***** Trecho *****

NÍVEIS DE ORGANIZAÇÃO
As dúvidas começam a aparecer quando a gente sobe mais alguns níveis e chega às moléculas grandes e complexas com potencial para transmitir informação genética, como o DNA e o RNA. Na verdade, o RNA — para quem não sabe, é a molécula “irmã” do mais famoso DNA, que hoje costuma transmitir informações do seu parente mais famoso para as máquinas de produção de proteínas das células — é o astro das pesquisas na área, porque variações dele conseguem tanto guardar informação genética como coordenar a produção de cópias de si mesmo, coisa que o DNA não consegue fazer.
É verdade que ainda não há um modelo claro para explicar como a primeira molécula capaz de guardar informação genética e propagá-la chegou a esse ponto — os debates são complicadinhos, e é melhor deixá-los para outros posts. Mas a questão central é que, de novo, estamos falando de estruturas de matéria seguindo as mesmas leis que a matéria não viva segue.
Pode ser que tenha sido necessária uma intervenção sobrenatural para dar o “start” nesse processo? Bem, é dificílimo “desprovar” uma ideia como essa, mas o mais prudente me parece assumir que, se processos naturais guiaram tudo o que aconteceu até o ponto do surgimento das matérias-primas da vida, não há motivos para achar que processos naturais não continuaram em ação depois disso. No mínimo, não dá para jogar a toalha enquanto não se tenta entender bem, do ponto de vista natural, o que pode ter acontecido. Essa é a tarefa dos cientistas que estudam a origem da vida.
Não sei se ficou claro, mas isso também significa que esses cientistas não estão dizendo que, de repente, algo tão complicado quanto uma célula de bactéria ou mesmo uma mitocôndria (a atual usina de energia das células complexas) surgiu a partir de moléculas simples. É bem provável que o “primeiro ser vivo”, seja lá o que ele tenha sido, fosse algo bem mais simples. Não existem seres vivos simples no mundo hoje porque eles são o resultado de 4 bilhões de anos de evolução. Eles são modelos adequados para os primeiros seres vivos apenas até certo ponto.
NEM É PRECISO QUERER
Finalmente, outro ponto ligado ao vitalismo que mencionei lá em cima: nas fases iniciais da evolução da vida — e mesmo em fases relativamente avançadas — não é preciso nenhum tipo de consciência para que as coisas aconteçam. Se você coloca moléculas de RNA com os insumos adequados em tubos de ensaio hoje, a seleção natural come solta e aquele troço evolui.
Por um motivo simples que eu expliquei acima: o processo tem uma lógica meio matemática, inescapável. Por definição, quem conseguir se multiplicar melhor — ainda que inconscientemente — é quem vai deixar descendentes; quem não consegue deixa de participar da história. A gente está olhando o resultado final de um processo no qual essas capacidades foram se tornando cada vez mais azeitadas.

*****

▸ Questão 1: Segundo o trecho, o que o RNA consegue fazer que o DNA não consegue?
▸ Questão 2: Liste todas as palavras ou expressões que aparecem entre aspas no trecho.
A listagem que vem a seguir foi tirada de outra fonte.

***** Conteúdo dos dados *****

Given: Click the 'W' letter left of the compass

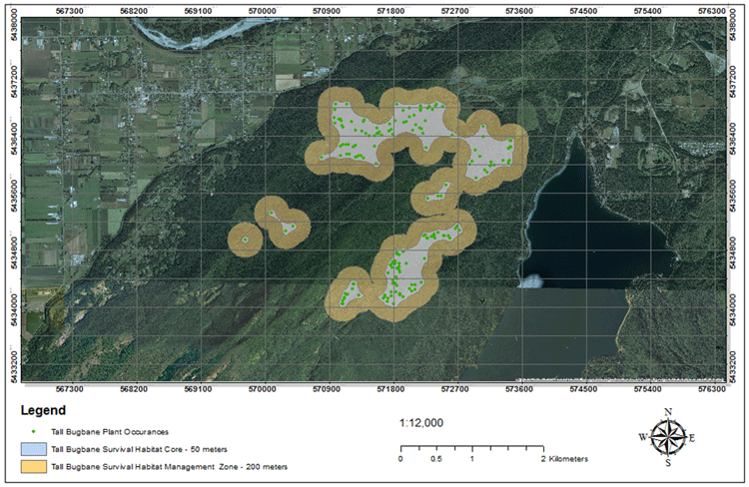Looking at the screenshot, I should 641,437.
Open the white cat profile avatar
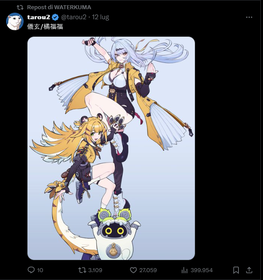Image resolution: width=263 pixels, height=280 pixels. [x=15, y=21]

*****

▸ Resultado 1: Coordenar a produção de cópias de si mesmo.

▸ Resultado 2: “irmã”, “start”, “desprovar”, “primeiro ser vivo”